The story has a happy ending if it ends here.
But it doesn’t.
11. The police never totally bought into the plan. Police are not social workers. They are coercive agents who like arresting people. Police are also not particularly trusting or positive people. Police are trained to view people as potential perpetrators. They like to find bad people and haul them in. Often, their pay and promotions are based on how many people they can arrest and bring in. Passivity does not sit well with them. Trust does not sit well with them. And yes, more than one or two of them are racist. The cops do think black teenagers are likely to be perps. So, the police are chafing at the bit waiting for this new “peace and love” system to come to an end.
12. The system relied on the close monitoring of police interactions with the public. No worker likes to be monitored. Workers like being monitored even less if they want to do things that would not be allowed if these were seen by the monitors. Even if the police had bought into non-violent policing (which they didn’t), police disliked being monitored by their supervisors. They were eager to get rid of that part of the system.

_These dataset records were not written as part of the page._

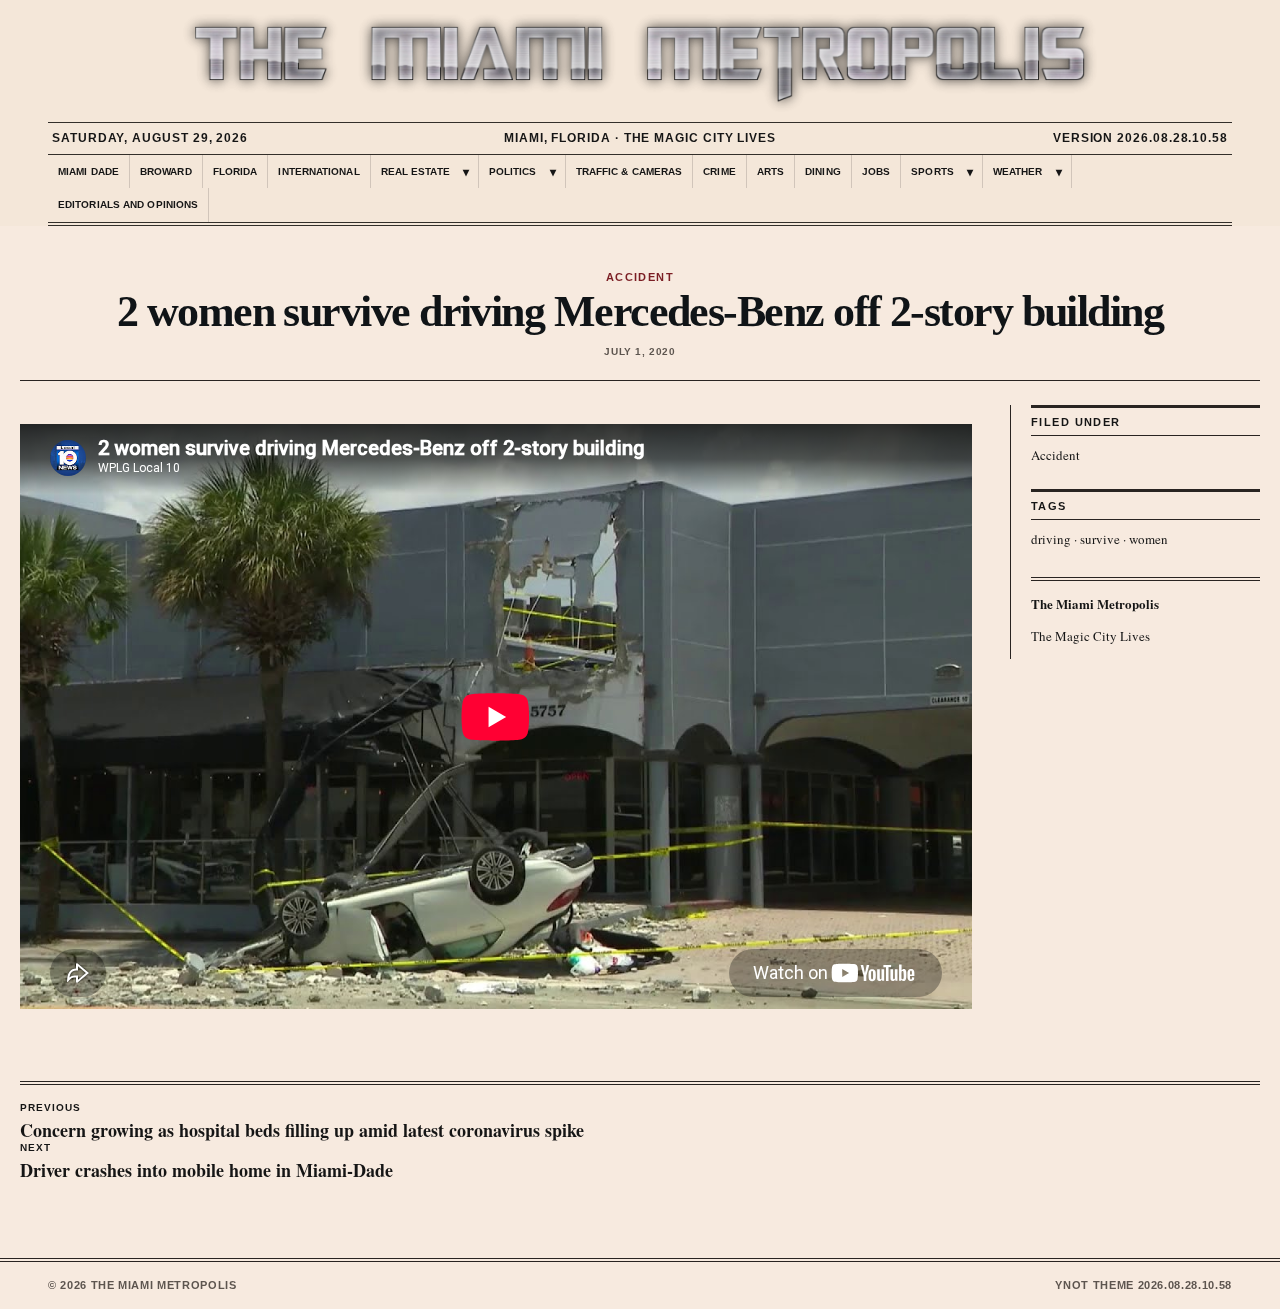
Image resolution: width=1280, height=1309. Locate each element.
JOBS (876, 171)
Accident (1055, 455)
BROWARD (166, 171)
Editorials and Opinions (128, 204)
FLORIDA (235, 171)
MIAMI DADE (88, 171)
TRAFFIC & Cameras (629, 171)
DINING (823, 171)
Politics (513, 171)
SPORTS (932, 171)
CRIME (719, 171)
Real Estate (415, 171)
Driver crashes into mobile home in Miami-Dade (206, 1163)
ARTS (770, 171)
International (318, 171)
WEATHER (1018, 171)
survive (1100, 539)
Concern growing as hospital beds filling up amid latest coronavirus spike (302, 1123)
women (1148, 539)
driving (1051, 539)
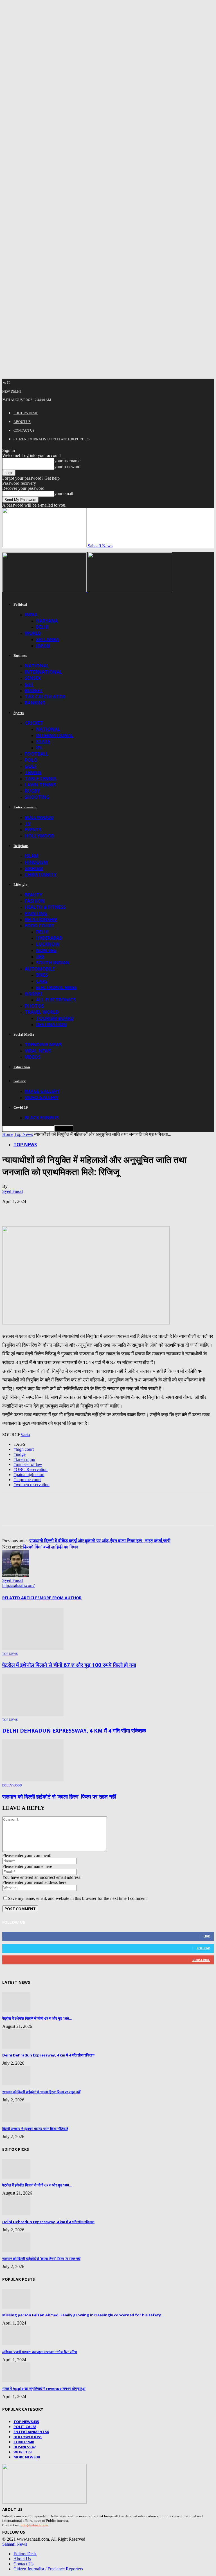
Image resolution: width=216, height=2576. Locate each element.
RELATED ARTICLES (21, 1597)
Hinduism (36, 862)
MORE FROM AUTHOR (61, 1597)
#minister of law (28, 1464)
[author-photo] (15, 1575)
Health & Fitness (45, 907)
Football (36, 754)
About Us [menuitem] (22, 2558)
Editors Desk (26, 413)
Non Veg (46, 950)
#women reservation (32, 1484)
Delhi (42, 627)
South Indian (52, 963)
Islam (32, 856)
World (33, 633)
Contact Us (24, 431)
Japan (43, 645)
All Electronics (56, 1000)
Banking (35, 703)
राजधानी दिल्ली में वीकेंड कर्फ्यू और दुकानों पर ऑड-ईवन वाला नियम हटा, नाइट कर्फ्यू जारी (100, 1541)
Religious (21, 846)
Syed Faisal (12, 1191)
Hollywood (39, 836)
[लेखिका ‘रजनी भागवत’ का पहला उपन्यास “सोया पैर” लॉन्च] (16, 2343)
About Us (22, 422)
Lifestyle (20, 884)
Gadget (34, 993)
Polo (31, 760)
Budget (34, 690)
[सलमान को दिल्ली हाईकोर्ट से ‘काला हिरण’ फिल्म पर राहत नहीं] (33, 1779)
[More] (92, 1210)
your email (63, 493)
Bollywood (39, 817)
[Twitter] (31, 1210)
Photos (34, 1006)
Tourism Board (55, 1018)
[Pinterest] (72, 1210)
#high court (24, 1449)
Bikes (42, 975)
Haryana (47, 621)
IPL (39, 748)
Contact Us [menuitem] (23, 2563)
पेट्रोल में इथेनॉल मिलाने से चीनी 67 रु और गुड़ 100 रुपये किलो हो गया (69, 1664)
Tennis (33, 772)
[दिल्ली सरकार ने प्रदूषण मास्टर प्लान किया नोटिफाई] (16, 2120)
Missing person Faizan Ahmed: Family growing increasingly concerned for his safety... (83, 2315)
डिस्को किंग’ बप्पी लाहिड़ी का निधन (50, 1547)
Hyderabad (49, 938)
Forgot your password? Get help (31, 478)
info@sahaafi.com (34, 2525)
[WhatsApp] (52, 1210)
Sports (19, 713)
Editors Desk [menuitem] (25, 2553)
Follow (203, 1948)
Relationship (41, 919)
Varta (25, 1434)
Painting (36, 913)
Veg (40, 956)
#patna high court (29, 1474)
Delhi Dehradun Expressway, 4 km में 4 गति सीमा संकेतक (74, 1730)
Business (20, 655)
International (43, 672)
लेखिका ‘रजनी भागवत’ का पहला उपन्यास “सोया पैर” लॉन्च (39, 2351)
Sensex (33, 678)
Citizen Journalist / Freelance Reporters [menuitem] (48, 2568)
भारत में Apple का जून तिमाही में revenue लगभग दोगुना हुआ (44, 2388)
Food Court (40, 926)
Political (20, 604)
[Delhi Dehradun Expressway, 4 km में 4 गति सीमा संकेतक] (33, 1714)
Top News (23, 1134)
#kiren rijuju (24, 1459)
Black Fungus (42, 1118)
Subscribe (201, 1960)
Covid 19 (21, 1107)
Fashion (35, 901)
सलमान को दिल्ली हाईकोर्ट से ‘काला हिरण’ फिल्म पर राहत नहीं (59, 1796)
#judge (20, 1454)
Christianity (41, 874)
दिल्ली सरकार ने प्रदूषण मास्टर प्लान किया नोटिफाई (35, 2128)
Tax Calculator (45, 697)
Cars (42, 981)
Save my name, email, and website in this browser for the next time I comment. (78, 1898)
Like (206, 1936)
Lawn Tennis (40, 785)
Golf (31, 766)
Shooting (37, 797)
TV (28, 823)
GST (29, 684)
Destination (51, 1024)
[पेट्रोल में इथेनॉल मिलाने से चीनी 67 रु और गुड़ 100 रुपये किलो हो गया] (33, 1648)
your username (67, 460)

13. The key politicians and administrators responsible for establishing the Collaborative Agreement move on. Their successors are not as committed to the original program.
14. Non-violent policing systems are expensive. Monitoring is labor intensive and is not cheap. Social workers and maintaining non-police officers in police-like functions is not cheap.

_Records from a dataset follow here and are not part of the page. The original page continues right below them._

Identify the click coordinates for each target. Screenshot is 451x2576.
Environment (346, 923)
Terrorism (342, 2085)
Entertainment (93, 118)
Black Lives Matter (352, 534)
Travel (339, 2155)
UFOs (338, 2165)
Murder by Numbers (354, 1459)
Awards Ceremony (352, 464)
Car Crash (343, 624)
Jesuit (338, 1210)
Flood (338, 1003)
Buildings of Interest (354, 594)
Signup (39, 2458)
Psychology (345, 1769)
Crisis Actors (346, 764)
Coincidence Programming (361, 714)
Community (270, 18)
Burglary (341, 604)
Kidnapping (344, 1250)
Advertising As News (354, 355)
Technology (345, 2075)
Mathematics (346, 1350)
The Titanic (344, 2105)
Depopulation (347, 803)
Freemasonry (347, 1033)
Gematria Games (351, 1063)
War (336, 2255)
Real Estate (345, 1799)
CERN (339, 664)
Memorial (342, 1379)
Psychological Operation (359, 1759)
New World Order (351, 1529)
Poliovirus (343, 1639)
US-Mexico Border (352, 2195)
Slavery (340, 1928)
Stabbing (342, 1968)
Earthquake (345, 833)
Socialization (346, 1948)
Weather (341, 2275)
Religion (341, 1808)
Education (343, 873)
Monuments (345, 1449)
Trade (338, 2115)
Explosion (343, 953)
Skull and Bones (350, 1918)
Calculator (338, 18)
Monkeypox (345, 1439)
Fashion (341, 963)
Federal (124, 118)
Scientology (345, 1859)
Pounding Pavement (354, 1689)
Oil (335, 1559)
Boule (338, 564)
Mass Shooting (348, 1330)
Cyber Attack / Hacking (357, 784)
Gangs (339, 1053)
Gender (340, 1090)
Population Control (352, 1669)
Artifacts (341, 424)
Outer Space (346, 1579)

15. Budgetary concerns led to a relaxation of both supervision efforts and staffing standards for non-conflictual intervention.

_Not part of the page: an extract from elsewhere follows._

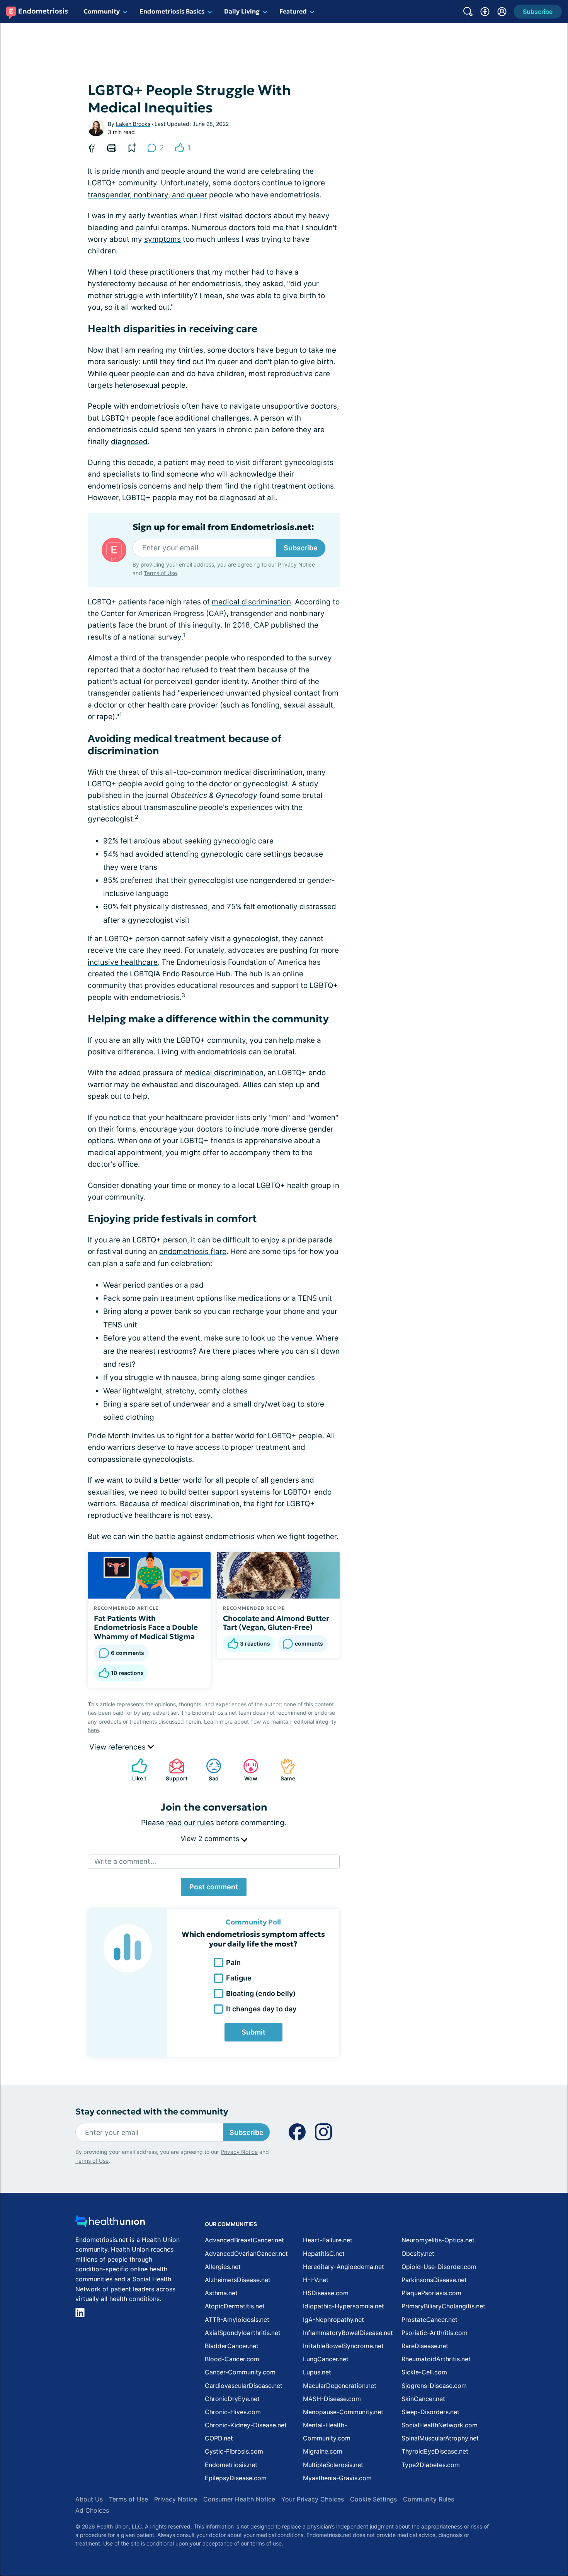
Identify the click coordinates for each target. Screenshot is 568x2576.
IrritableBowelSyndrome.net (343, 2346)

16. Relaxed supervision meant the police could go back to their old games.
17. Lower staff support meant that non-violent methods were going to become less effective.
18. By 2015, all the old bad police habits were back. As of 2021, levels of police violence in Cincinnati are back at 2001 levels.
* * *
A gloomy story by all accounts.
But does this mean that police reform does not work?
Consider this alternative story.
1. Doctor tells patient she is too fat and out of shape. Her mirror tells her the same story.
2. Patient gets all noble and full of good intentions. She goes down to the gym and buys an expensive one-year membership. The same day, she also enrolls in “Low-Calorie-Meals-Through-the-Mail”.
3. The patient works out every single solitary day. The patient sticks to her meal plan. The patient tells the world how much weight she is going to lose.
4. The effects at the three-month mark are dramatic. She has lost twelve pounds. Her muscle tone is looking good. Her stamina is way up. She likes her new looks.
5. Something stressful and distracting happens. There is a crisis at work. The latest romance goes sour. Or maybe she just moves apartments.
6. Budget concerns begin to get real. Meals through the mail are expensive. The gym is not that much of a bargain either.
7. Time concerns begin to get real. Those gym visits take forever.
8. Pizza is fun. So is ice cream. The call of both become harder to resist.
9. Everyone knows how this story ends … right? At the eighteen-month mark, our heroine is just as fat and flabby as she ever was.
Does this mean that having a healthy diet and going to the gym are bad ideas?
Of course not.
But it does mean that positive change is something that has to occur in the long term.
One big victory with a feel-good moment and a ton of photo ops is not the same as permanent behavior transition.
Racism is hard to root out.
Getting police (or anybody) to do something they don’t want to do is hard to pull off.
Winning the big collaborative program with the police is like winning the first baseball game in the season. There are still 161 games left to play this year … plus there is the post-season.
And next year and the year after that, there will be more 162 game seasons yet to be played.
Police reform (and just about any other type of reform) requires constant vigilance.
The minute a reform gets taken for granted – is the minute all the good work starts to unravel.
For More Information
My account of the events in Cincinnati is taken from Fola Akinnibi’s coverage of Cincinnati in Business Week “Cincinnati: What Happened to That Police Reform Success Story?” September 6, 2021.